Não. Acredito que os motoristas de vans finalmente entenderam que a licitação no estado foi positiva para a categoria. Além do mais, não descartamos a possibilidade de ampliar o número de vagas caso sejam feitos estudos técnicos que venham a comprovar essa necessidade. De qualquer forma, as autoridades de segurança pública do estado estão trabalhando firme para impedir manifestações violentas como a que tivemos em junho. Não somos contra protestos. Mas não vamos tolerar agressões e violência como a que houve.
Durante a semana, o senhor disse que o ex-governador Anthony Garotinho estaria instigando motoristas que perderam a licitação a “partir pra cima” do senhor. Como recebeu essa informação?
Conheço bem o Garotinho. Sei que esse é o jeito dele de fazer política. Mas prefiro acreditar que esta informação que chegou até mim esteja equivocada, porque seria um ato covarde e muito irresponsável da parte dele. Afinal, estaria colocando em risco a vida de muitas pessoas e não só a minha. Mas o mais importante é que isso já está sendo investigado pela Secretaria Estadual de Segurança e, em breve, poderemos saber se essa história é verdade ou não.
O senhor sempre disse que não deixaria o Detro antes de concluir o processo de licitação das vans. E agora, vai continuar no cargo?
Regulamentar o transporte alternativo no estado foi uma missão confiada a mim pelo governador Sérgio Cabral. E só consegui cumprir esse desafio graças a uma forte ação integrada com a Polícia Militar e a Secretaria de Segurança. Mas o futuro a Deus pertence. Vou conversar com o governador, que sempre apoiou minhas decisões, para só depois decidir o que fazer.

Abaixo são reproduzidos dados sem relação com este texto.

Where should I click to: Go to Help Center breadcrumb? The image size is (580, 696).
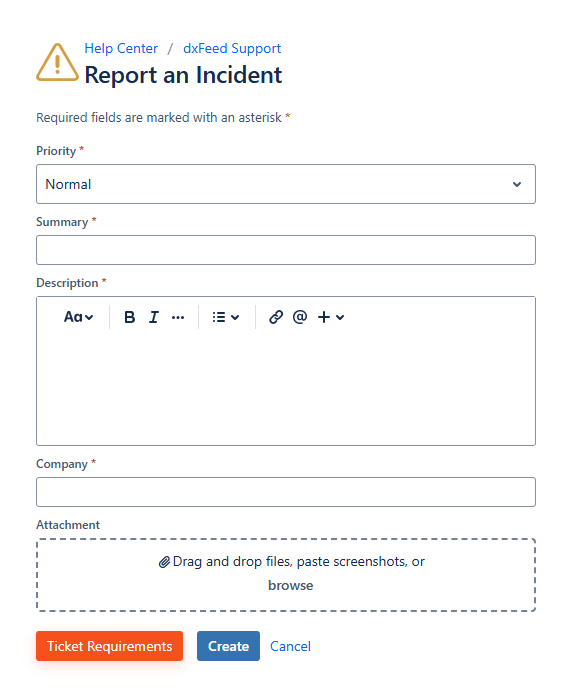(x=121, y=48)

Após dezenas de ameaças e dificuldades para concluir a licitação, qual o sentimento que fica ao ver que o processo chegou ao fim?

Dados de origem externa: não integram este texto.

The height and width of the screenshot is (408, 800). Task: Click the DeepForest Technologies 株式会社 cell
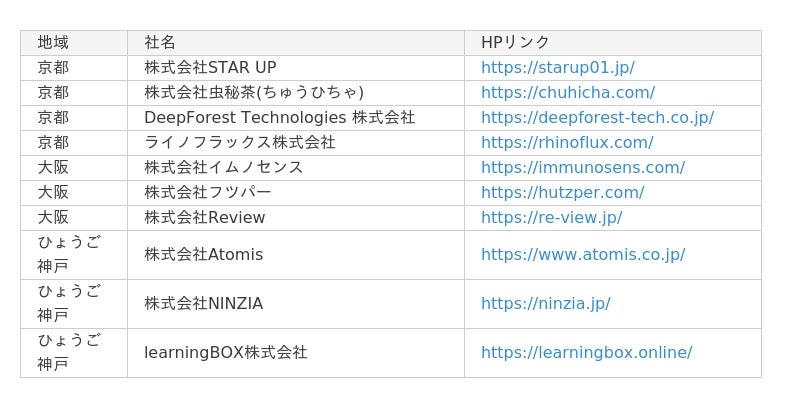coord(296,118)

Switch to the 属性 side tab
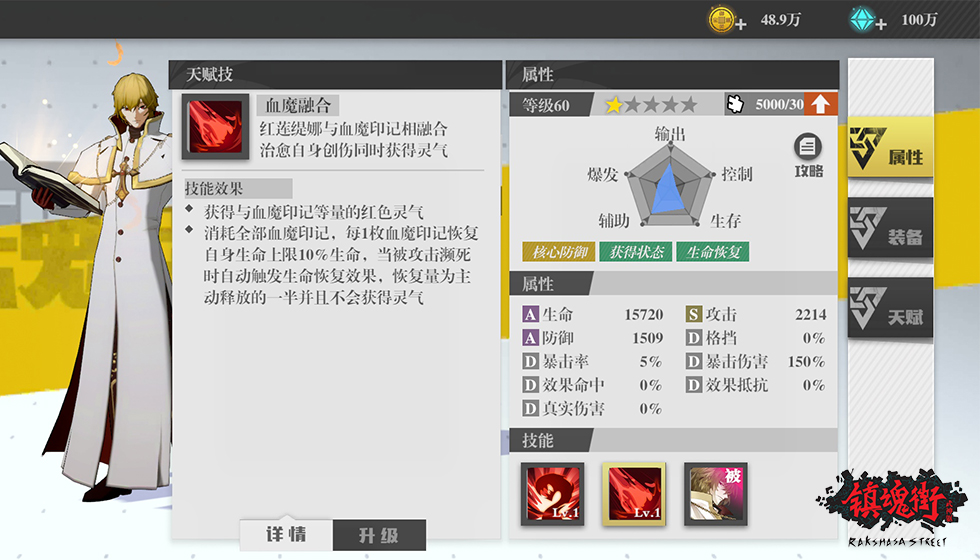890,148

É o mesmo sentimento que Luís Carlos Prestes externou num difícil momento de sua vida pública quando disse: “A felicidade do homem público está na consciência do dever cumprido”. Estou pagando preço muito alto por estar iniciando um trabalho para acabar com a desordem neste setor, que é fundamental para melhorar a qualidade de vida de milhões de pessoas. Talvez se tivesse me rendido às pressões que sofri logo no início não estaria vivendo esse pesadelo hoje. Mas não me arrependo do que fiz.